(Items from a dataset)
━━━━━━━━━━━━━━━━━━━━

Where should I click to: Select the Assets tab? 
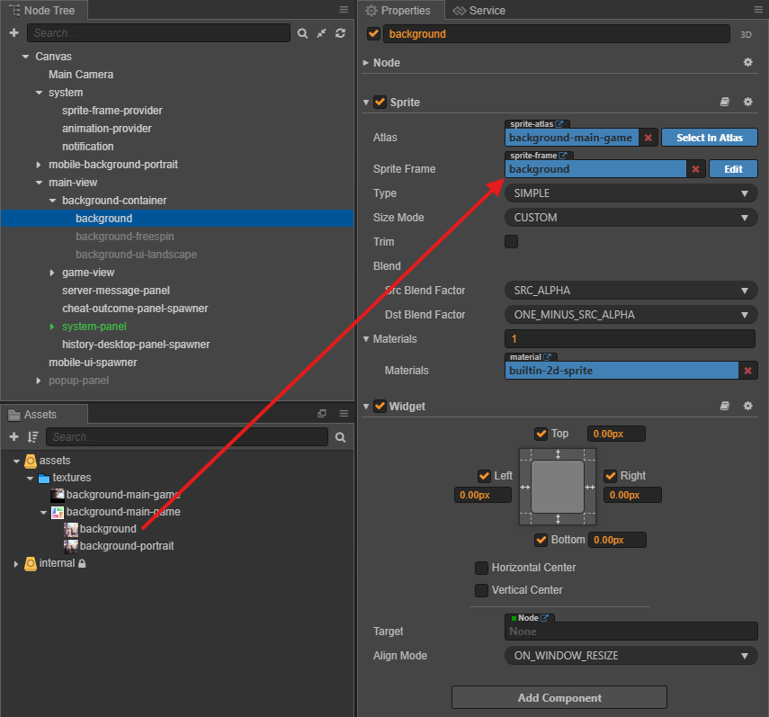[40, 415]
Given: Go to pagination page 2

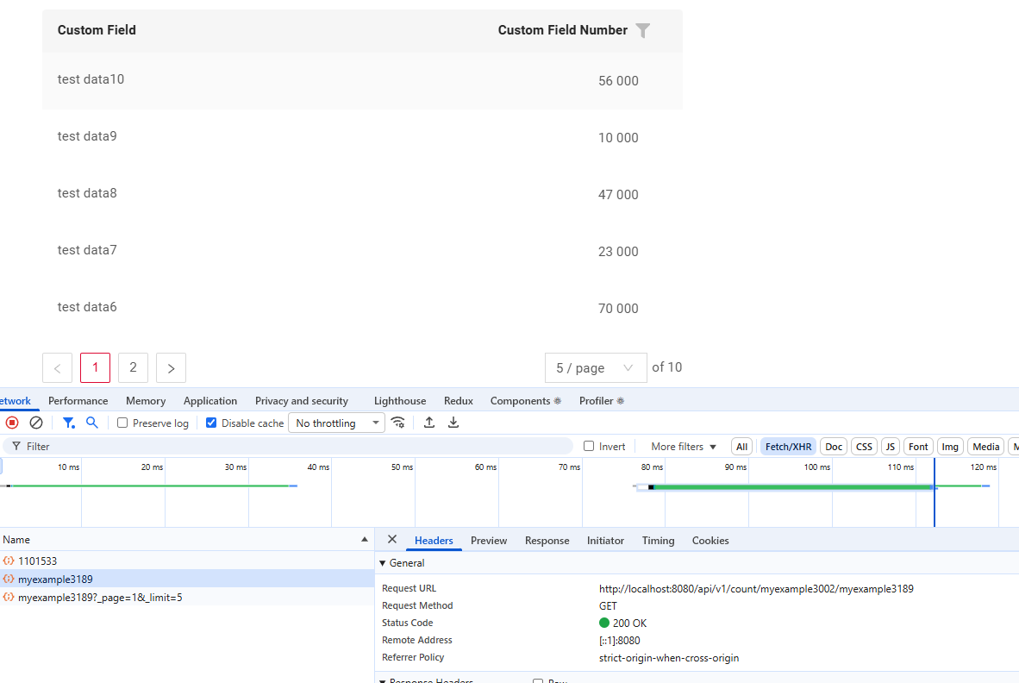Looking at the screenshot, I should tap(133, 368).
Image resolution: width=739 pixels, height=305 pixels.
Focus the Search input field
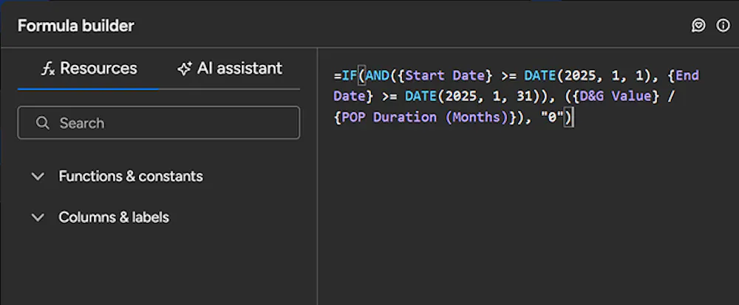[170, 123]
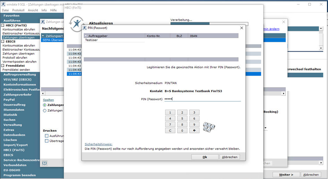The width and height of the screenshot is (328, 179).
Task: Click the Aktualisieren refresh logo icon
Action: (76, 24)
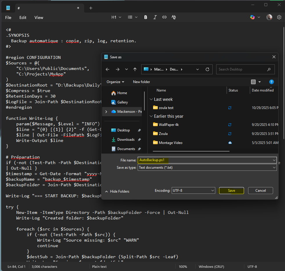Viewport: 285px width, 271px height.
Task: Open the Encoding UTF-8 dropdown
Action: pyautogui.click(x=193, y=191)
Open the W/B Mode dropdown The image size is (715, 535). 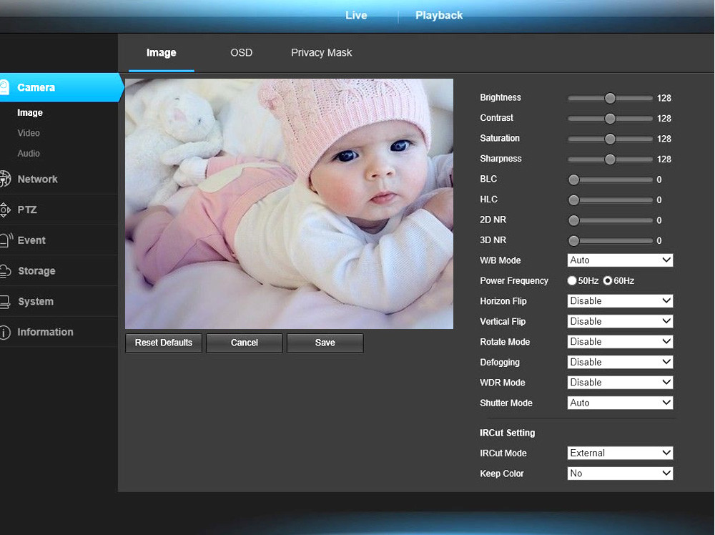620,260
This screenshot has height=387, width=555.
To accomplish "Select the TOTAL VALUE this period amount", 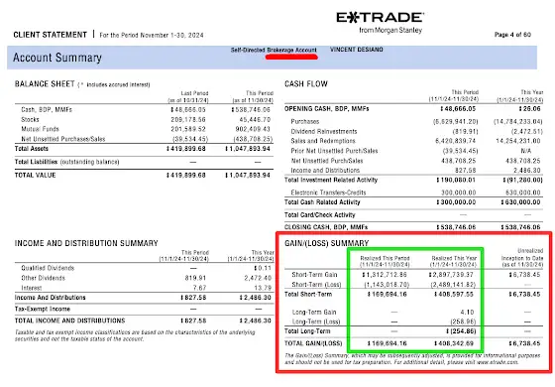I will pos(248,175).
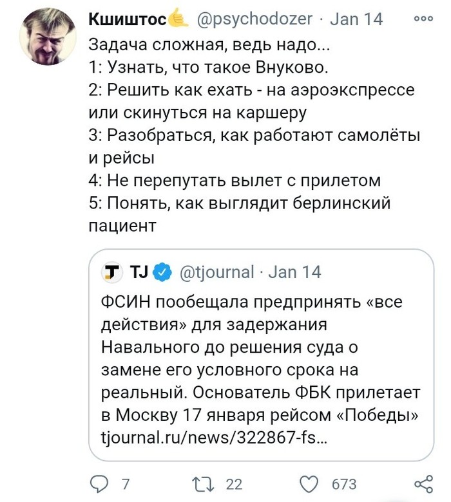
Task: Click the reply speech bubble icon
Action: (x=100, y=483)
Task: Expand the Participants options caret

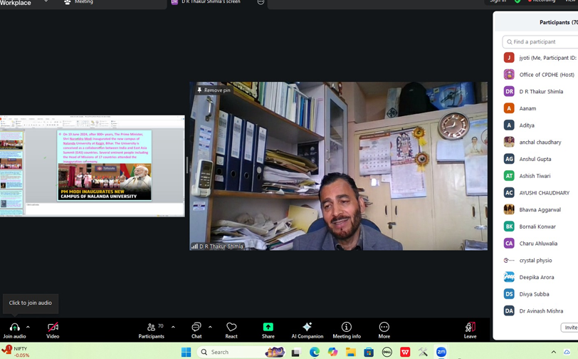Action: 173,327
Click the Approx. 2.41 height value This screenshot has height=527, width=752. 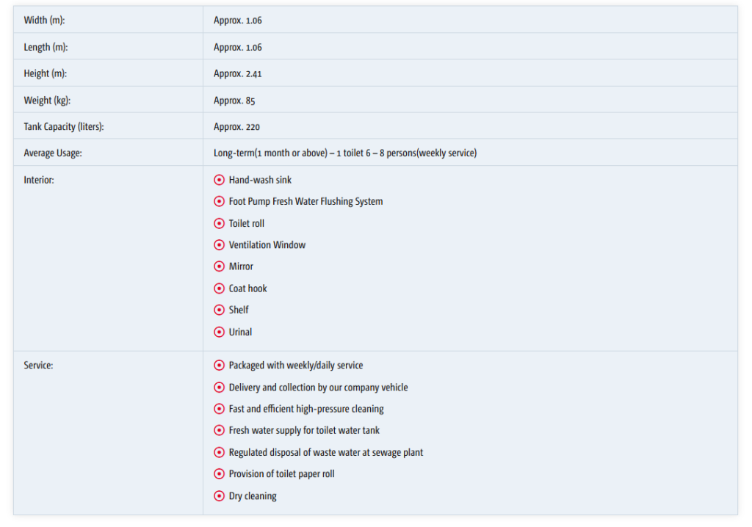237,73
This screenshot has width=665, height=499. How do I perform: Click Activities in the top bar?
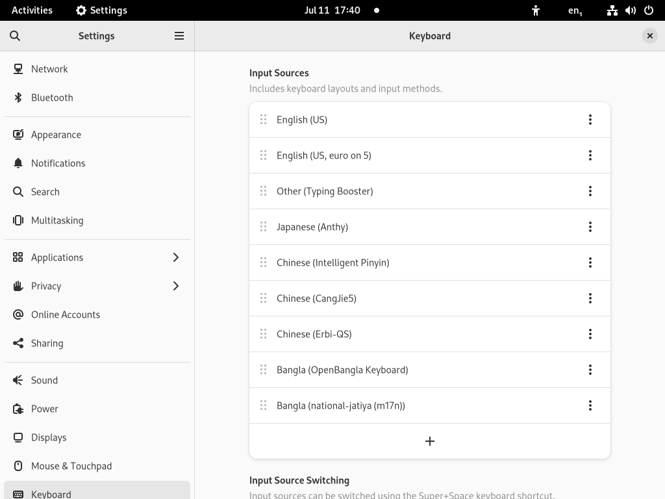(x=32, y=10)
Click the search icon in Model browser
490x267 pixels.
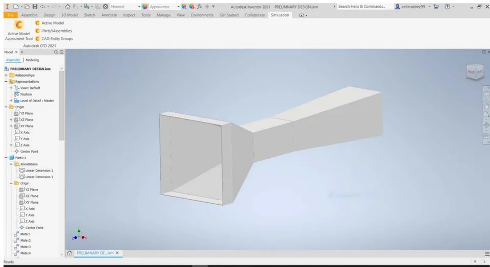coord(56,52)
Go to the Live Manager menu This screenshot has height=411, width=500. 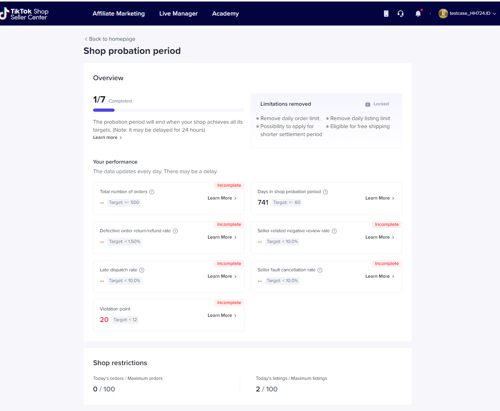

━━━━━━━━━━━━━━━━━━━━

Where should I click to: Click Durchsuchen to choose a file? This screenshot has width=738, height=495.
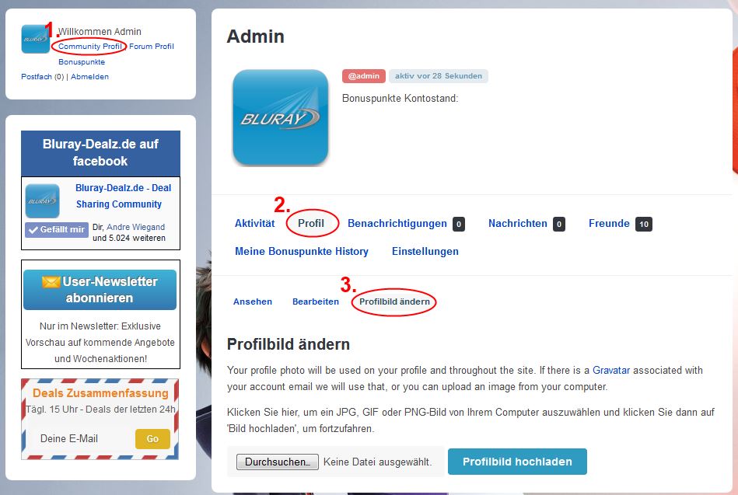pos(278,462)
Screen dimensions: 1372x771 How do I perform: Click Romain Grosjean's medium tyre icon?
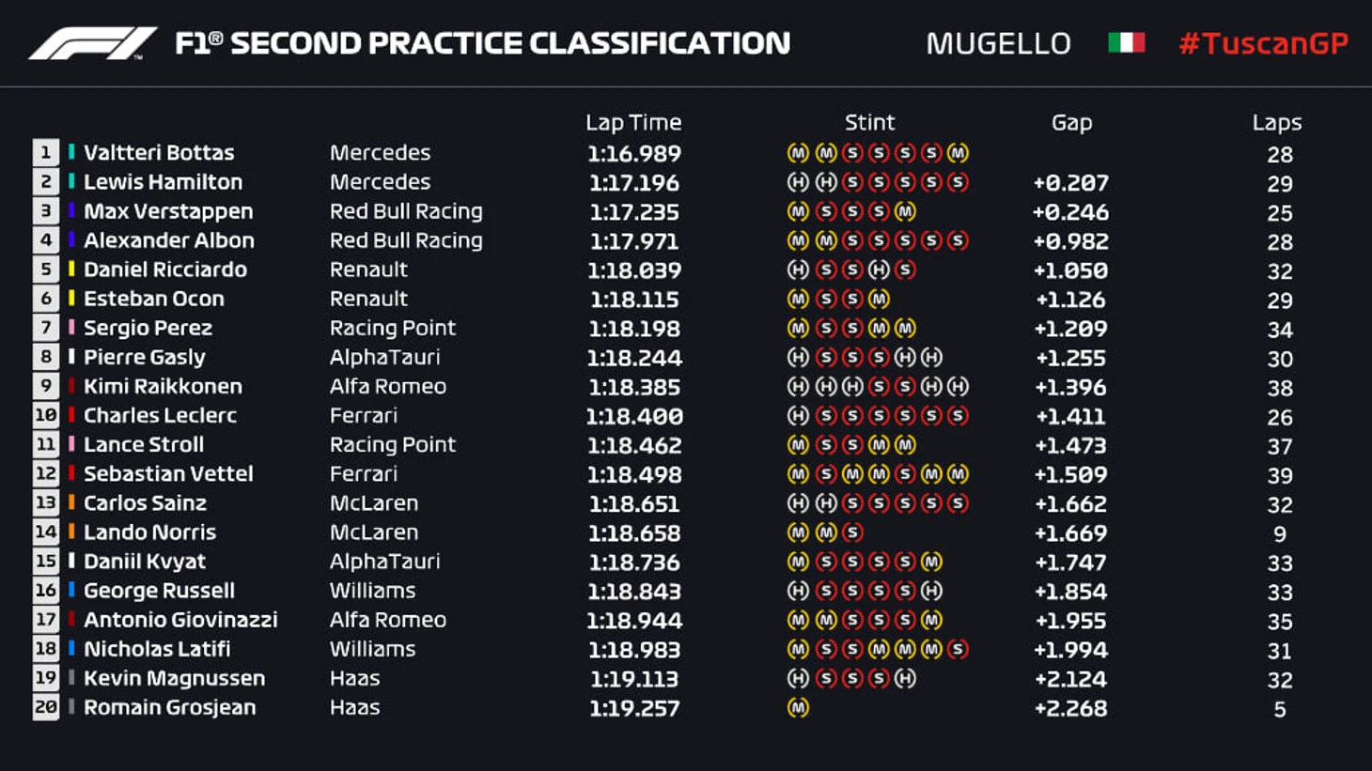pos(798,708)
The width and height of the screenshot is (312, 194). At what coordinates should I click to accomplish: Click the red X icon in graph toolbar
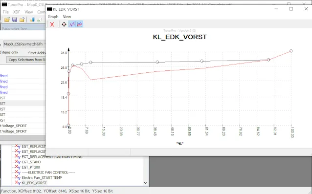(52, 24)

━━━━━━━━━━━━━━━━━━━━

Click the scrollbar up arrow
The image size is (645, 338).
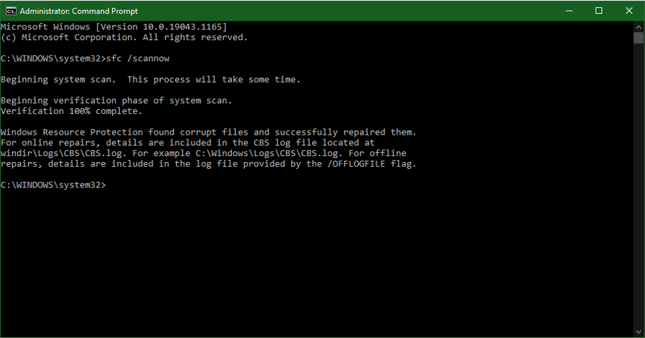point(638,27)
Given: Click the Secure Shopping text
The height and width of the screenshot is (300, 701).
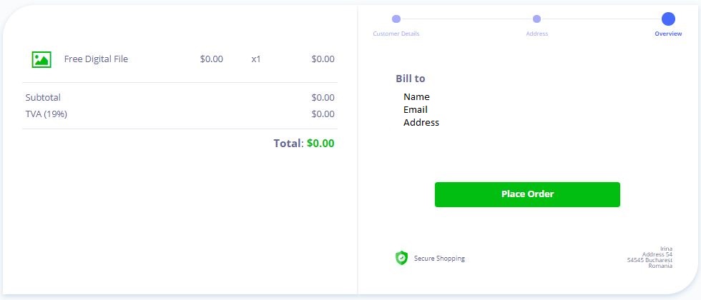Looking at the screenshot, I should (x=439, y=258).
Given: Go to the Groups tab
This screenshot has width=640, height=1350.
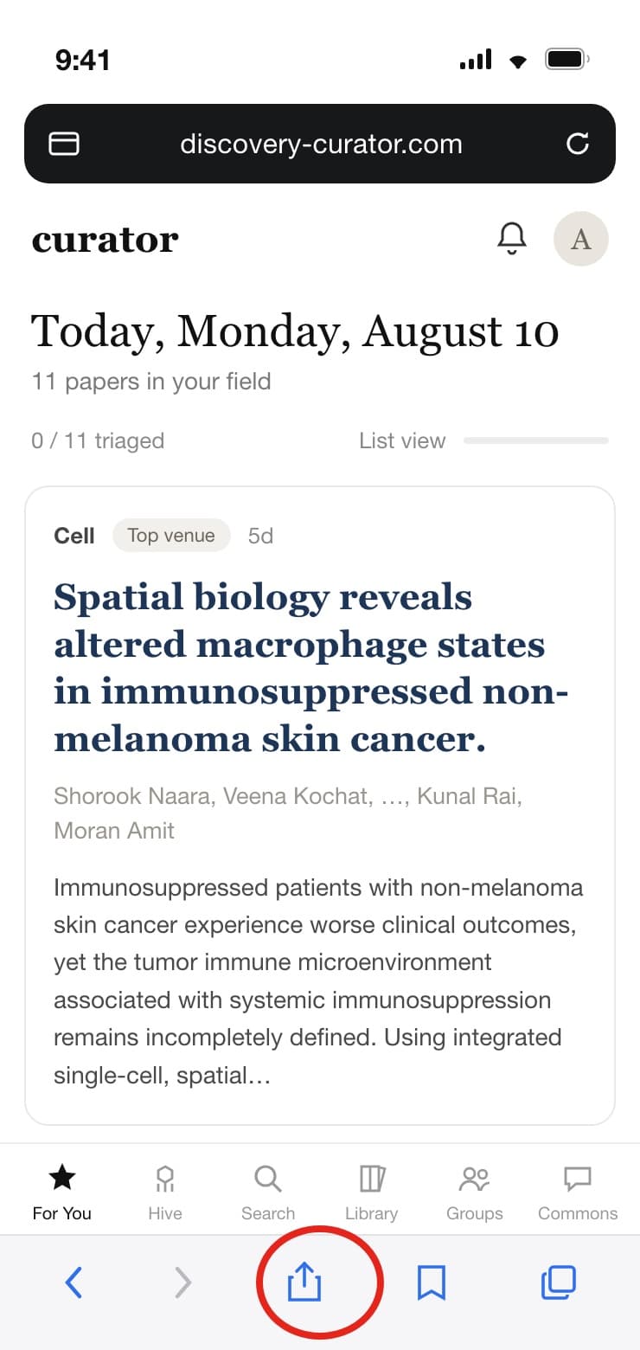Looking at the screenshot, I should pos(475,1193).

━━━━━━━━━━━━━━━━━━━━

▶ To do
A verbatim reproduction is expected: starting at the line above that has "Where should I click to: Select", ending at the line that has "Image resolution: width=739", both included, and with no pictures and no other lines.

▶ Expected output
Where should I click to: Select the Assets tab? 
[40, 415]
Given: Go to pagination page 2

Looking at the screenshot, I should tap(133, 368).
Image resolution: width=739 pixels, height=305 pixels.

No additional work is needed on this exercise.